Brief ▸
Could you reproduce every entry that follows, exactly as shown?

*** Input records Section Begins ***

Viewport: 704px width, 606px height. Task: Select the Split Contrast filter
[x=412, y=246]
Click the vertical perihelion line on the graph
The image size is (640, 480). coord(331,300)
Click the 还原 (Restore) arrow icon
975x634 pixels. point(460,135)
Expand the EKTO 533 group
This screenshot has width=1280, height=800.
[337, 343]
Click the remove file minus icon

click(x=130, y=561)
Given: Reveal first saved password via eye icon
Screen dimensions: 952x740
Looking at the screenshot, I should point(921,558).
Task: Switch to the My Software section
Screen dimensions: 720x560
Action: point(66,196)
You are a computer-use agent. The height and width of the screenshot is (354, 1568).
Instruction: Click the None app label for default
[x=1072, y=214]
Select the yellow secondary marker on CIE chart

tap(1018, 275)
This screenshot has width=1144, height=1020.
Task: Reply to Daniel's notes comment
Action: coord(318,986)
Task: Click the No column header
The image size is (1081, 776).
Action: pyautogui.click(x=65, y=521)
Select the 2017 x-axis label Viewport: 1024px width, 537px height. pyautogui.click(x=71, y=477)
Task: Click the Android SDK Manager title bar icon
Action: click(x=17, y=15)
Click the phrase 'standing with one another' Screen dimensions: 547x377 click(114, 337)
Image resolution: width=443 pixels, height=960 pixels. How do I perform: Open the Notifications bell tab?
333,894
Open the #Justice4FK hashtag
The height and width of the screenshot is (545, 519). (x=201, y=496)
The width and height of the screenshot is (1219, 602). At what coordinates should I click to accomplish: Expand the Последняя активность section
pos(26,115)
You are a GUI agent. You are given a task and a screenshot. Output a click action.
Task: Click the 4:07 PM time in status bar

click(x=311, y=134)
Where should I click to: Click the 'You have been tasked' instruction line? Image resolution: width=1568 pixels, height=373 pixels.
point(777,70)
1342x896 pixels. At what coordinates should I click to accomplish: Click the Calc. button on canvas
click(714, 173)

*** Input records Section Ends ***

Exercise result ▸
Viewport: 704px width, 606px height. Task: Select the Split Contrast filter
[x=412, y=246]
Click the vertical perihelion line on the graph
The image size is (640, 480). coord(331,300)
Click the 还原 (Restore) arrow icon
975x634 pixels. point(460,135)
Expand the EKTO 533 group
This screenshot has width=1280, height=800.
[337, 343]
Click the remove file minus icon

click(x=130, y=561)
Given: Reveal first saved password via eye icon
Screen dimensions: 952x740
Looking at the screenshot, I should point(921,558).
Task: Switch to the My Software section
Screen dimensions: 720x560
Action: point(66,196)
You are a computer-use agent. The height and width of the screenshot is (354, 1568).
Instruction: Click the None app label for default
[x=1072, y=214]
Select the yellow secondary marker on CIE chart

tap(1018, 275)
This screenshot has width=1144, height=1020.
Task: Reply to Daniel's notes comment
Action: coord(318,986)
Task: Click the No column header
The image size is (1081, 776).
Action: pyautogui.click(x=65, y=521)
Select the 2017 x-axis label Viewport: 1024px width, 537px height. pyautogui.click(x=71, y=477)
Task: Click the Android SDK Manager title bar icon
Action: click(x=17, y=15)
Click the phrase 'standing with one another' Screen dimensions: 547x377 click(114, 337)
Image resolution: width=443 pixels, height=960 pixels. How do I perform: Open the Notifications bell tab?
333,894
Open the #Justice4FK hashtag
The height and width of the screenshot is (545, 519). (x=201, y=496)
The width and height of the screenshot is (1219, 602). At what coordinates should I click to accomplish: Expand the Последняя активность section
pos(26,115)
You are a GUI agent. You are given a task and a screenshot. Output a click action.
Task: Click the 4:07 PM time in status bar

click(x=311, y=134)
Where should I click to: Click the 'You have been tasked' instruction line? Image resolution: width=1568 pixels, height=373 pixels.
point(777,70)
1342x896 pixels. At what coordinates should I click to accomplish: Click the Calc. button on canvas
click(714, 173)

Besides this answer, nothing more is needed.